I am a man dealing with a terminal disease. The work with entheogens and other forms of altered states has given me a real sense that there is something greater than what we can perceive on our own. I do not fear death, and it is largely due to various works I have done with holotropic breathwork (HB) and sacred substances. (BTW, I am not deemed by society as an intellectual, liberal, or whatever is associated with dropping out, the drug culture etc. I am a conservative 55 year old stock and bond trade who just happened to bow into a new paradigm while still functioning in the old...but...)

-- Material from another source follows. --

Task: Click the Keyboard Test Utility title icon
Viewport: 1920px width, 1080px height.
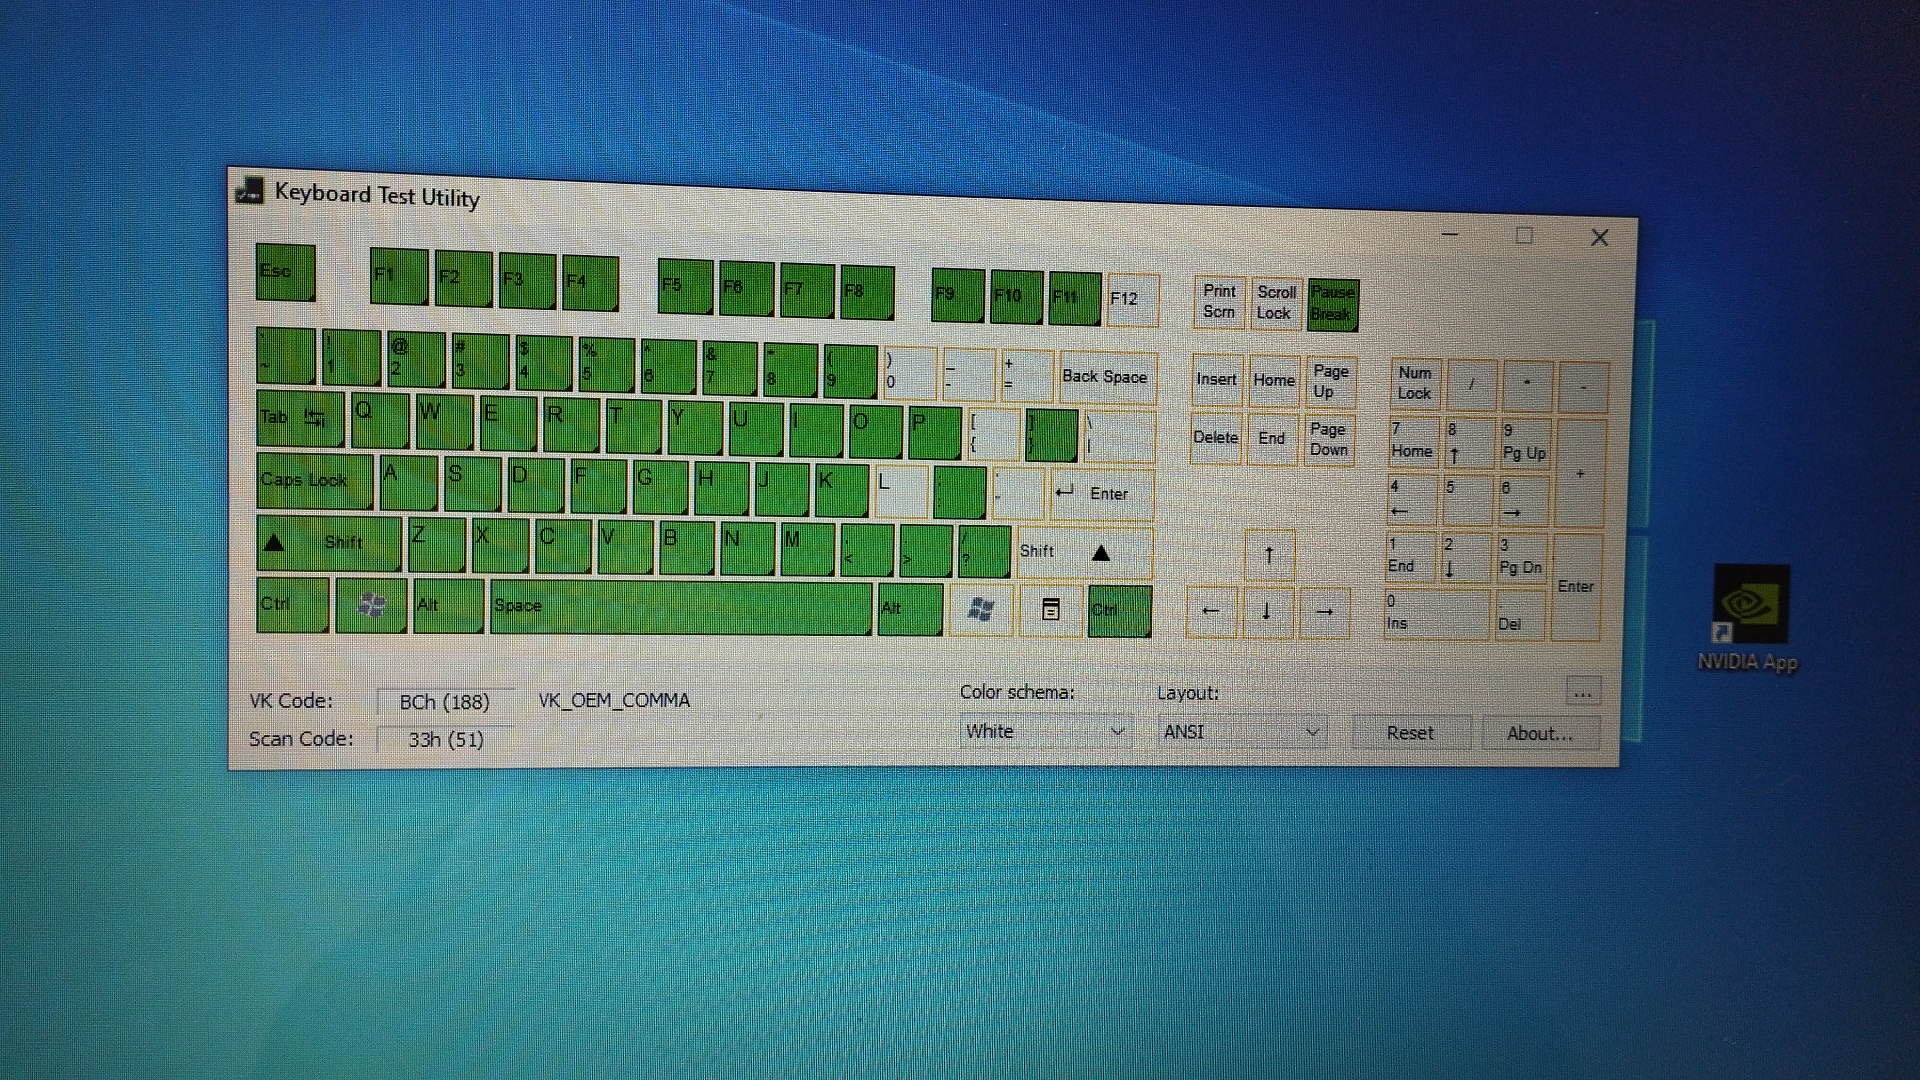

As a holotropic facilitator, as well as a human being, I am not at all hesitant to talk about sacred substances. Sacred of course being in the eye of the beholder. Water is a sacred substance as well as psychoactives. I have seen people call certain drugs "sacred" as a subconscious excuse to merely get high. IMHO, even that is okay as long as you are honest with yourself. Timothy Leary once commented that LSD must be a really powerful in those that have never tried it.

I watched a show on TV yesterday about Ecstasy. It was a typically biased show reminiscent of the 50's complete with trembling parents, doctors in white coats with charts, and an overwhelming statement that Ecstasy is B-A-D. For me, X opened my mind to self-love. I had never contemplated or considered that I was lovable, or worthy of love. All of my conscious games were running from the fact that deep down I felt conditional rather than unconditional love.

I did my first ecstasy experience with a sound set and setting. I had a sitter, a wonderful person who knew the power of the experience. She did not let me externalize the feeling. She steadfastly had me take my feelings inside rather than externalize them on her, or anyone else. As I lay there, I had a burning in my heart. As I went inside the burning, I understood that I was a good person and worthy of love. I was worthy of loving myself as well as having others love me. If you got "linear" about the experience, I could talk about what it did to my serotonin levels, how the experience was "robbing" my body to create the experience. However, is it really robbing me or merely borrowing and transferring some energy? After all, I must have been robbed before to actually think of myself as so insignificant. The experience stayed with me for years, even now.

Yet, it was a starting place so I could find this place on my own. At least I knew it was there. Having a sitter, and being able to process the experience, allowed me to understand that what I experienced was not a result of the drug. The drug/medicine allowed me to access what was always there. In a book I heard them equate this to riding in an airplane high above the world, the only thing you can see is the clouds. All of a sudden there is a gap in the clouds and you see the earth. You see green trees, houses, rivers, and a whole new world you had not see before. When the clouds cover the scene again, you still know about the other world and so can achieve realization of it. The trap is to depend on the drugs for the experience all the time.

It is best to treat the experience as sacred and follow the Grof breathwork model for safe set and setting. I have found most of my own truths through the HB but once in a while needed (or wanted) another way of access. Sadly, if it was legal in our society, I doubt it could be held as sacred. We hold very little as sacred. Without sacred space, most meaning and transformation can be lost.